Collected data:
· · · · ·

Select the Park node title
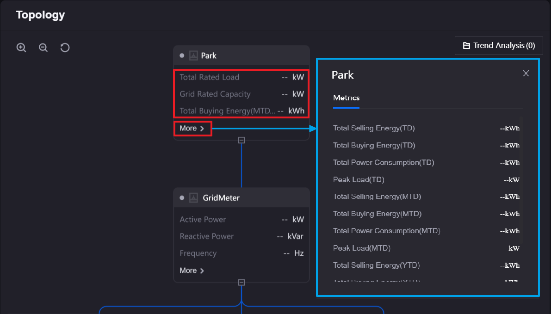The width and height of the screenshot is (551, 314). tap(209, 55)
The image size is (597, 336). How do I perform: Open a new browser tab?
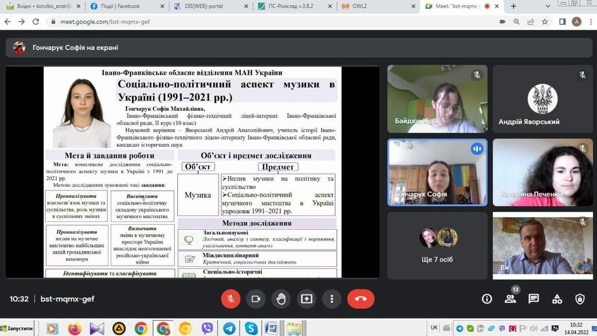(x=514, y=6)
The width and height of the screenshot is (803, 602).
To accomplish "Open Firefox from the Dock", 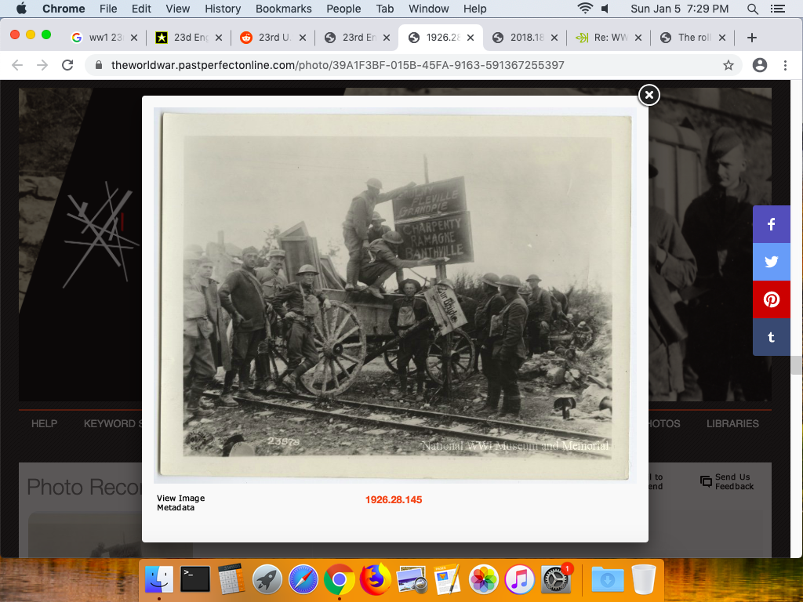I will [376, 580].
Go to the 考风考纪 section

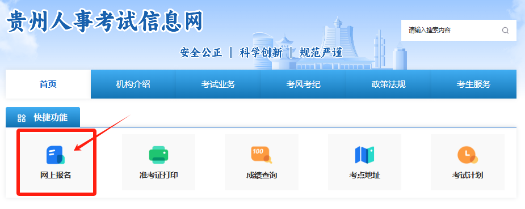(x=303, y=84)

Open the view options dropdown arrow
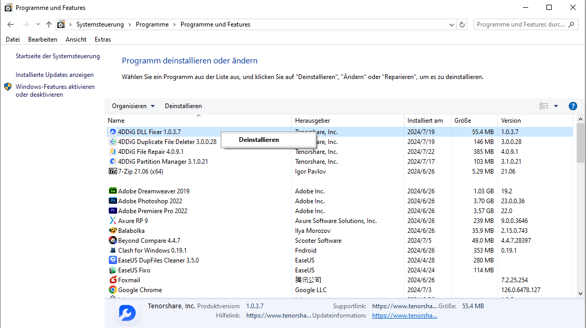556,106
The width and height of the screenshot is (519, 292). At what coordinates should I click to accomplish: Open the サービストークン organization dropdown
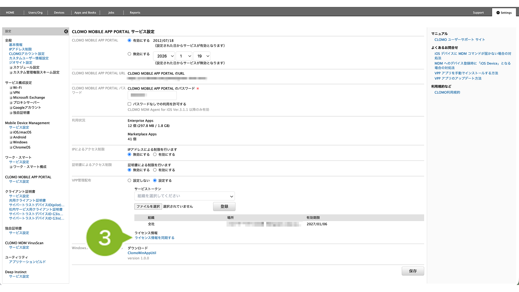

· · · · ·

**To do**: Could you write out exactly the lines running from the one with "Go to the 考风考纪 section" through the last line of the data above, both ends kept, and omit any picture?

**Exercise answer**:
Go to the 考风考纪 section

(x=303, y=84)

Open the view options dropdown arrow
556,106
The width and height of the screenshot is (519, 292). At what coordinates should I click to accomplish: Open the サービストークン organization dropdown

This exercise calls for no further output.